Protein stability is typically addressed by thermal or chemical unfolding experiments. In thermal unfolding experiments, a linear temperature ramp is applied to unfold proteins, whereas chemical unfolding experiments use chemical denaturants in increasing concentrations. The thermal stability of a protein is typically described by the 'melting temperature' or 'Tm', at which 50% of the protein population is unfolded, corresponding to the midpoint of the transition from folded to unfolded.

In contrast to conventional DSF methods, nanoDSF uses tryptophan or tyrosine fluorescence to monitor protein unfolding. Both the fluorescence intensity and the fluorescence maximum strongly depend on the close chemical environment of the tryptophan. Typically, interior tryptophan residues in a more hydrophobic environment exhibit a notable emission red shift from approximately 330 nm to 350 nm upon protein unfolding and exposure to water. Quantification of these fluorescence wavelength shifts at various temperature intervals yields a measurement of T_{m}. Accepted methods to detect and quantify the fluorescence wavelength shift include measuring the intensity at a single wavelength, computing a ratio of the intensity at two wavelengths (typically 330 nm and 350 nm), or calculating the barycentric mean (BCM) by measuring the center of mass of the fluorescence waveform. The latter BCM method takes advantage of the entire UV-fluorescence spectrum, thus allowing for flexibility when auto-fluorescent small molecules are present.

Applications of nanoDSF include protein or antibody engineering, membrane protein research, quality control and formulation development, and ligand binding. NanoDSF has also been utilized to rapidly evaluate the melting points of enzyme libraries for biotechnological applications.

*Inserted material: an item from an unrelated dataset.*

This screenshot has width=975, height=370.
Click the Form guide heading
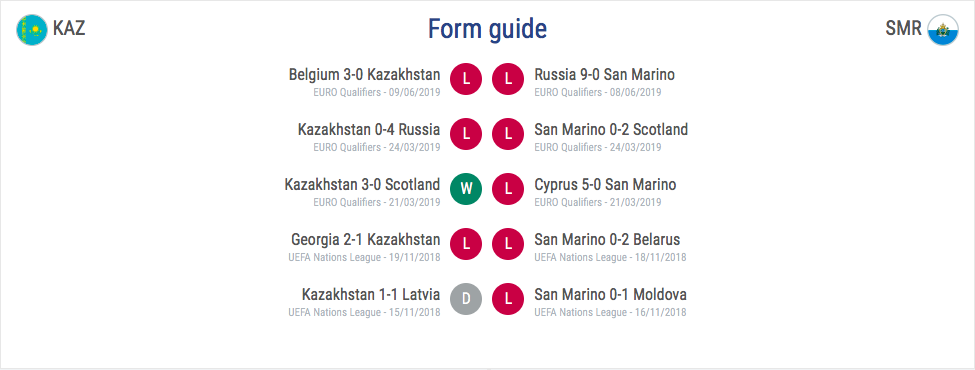tap(488, 29)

Currently there are at least four instruments on the market that can measure fluorescence wavelength shifts in a high-throughput manner while heating the samples through a defined temperature ramp. These instruments employ either proprietary quartz capillaries, cartridges, or plates or generic high-throughput 384-well plastic plates for sample analysis.

== Applications ==
The nanoDSF technology was used to confirm on-target binding of BI-3231 to HSD17B13 and to elucidate its uncompetitive mode of inhibition with regards to NAD^{+}.

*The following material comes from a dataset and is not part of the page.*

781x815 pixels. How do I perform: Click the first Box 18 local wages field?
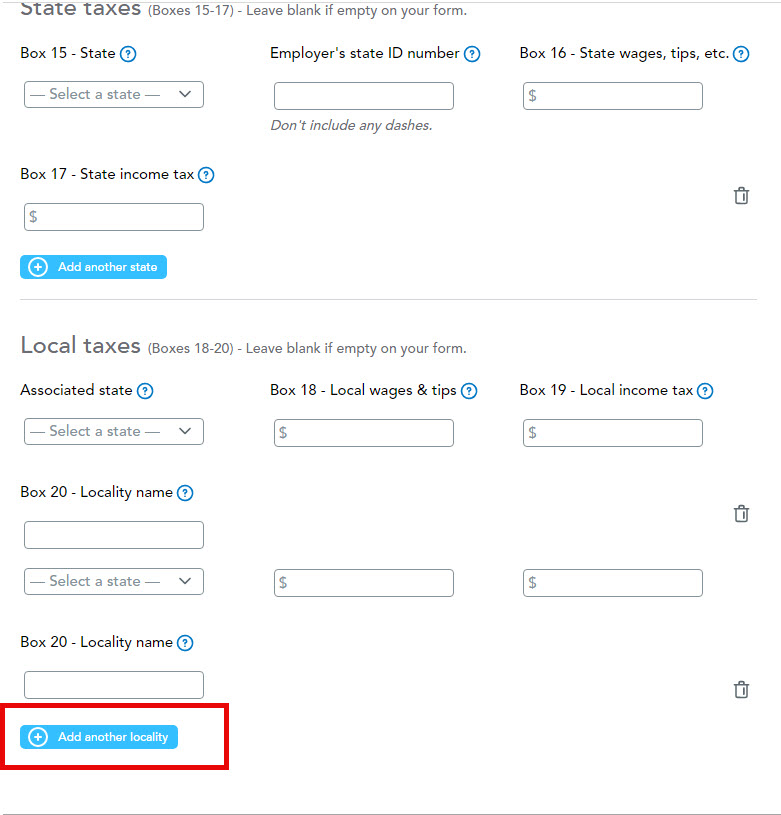coord(364,433)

NanoDSF was used to compare the thermal stability of a matched set of anti-CD20 antibodies representing a range of variants. The results revealed a spectrum of activities.

NanoDSF has also been applied in drug repurposing and anticancer research. In a large-scale screen of FDA-approved molecules, the method was used to identify several dozen novel microtubule-targeting agents (MTAs), including clinically used drugs such as aprepitant, disulfiram, and toremifene, by directly demonstrating their interaction with tubulin and their effects on microtubule polymerization.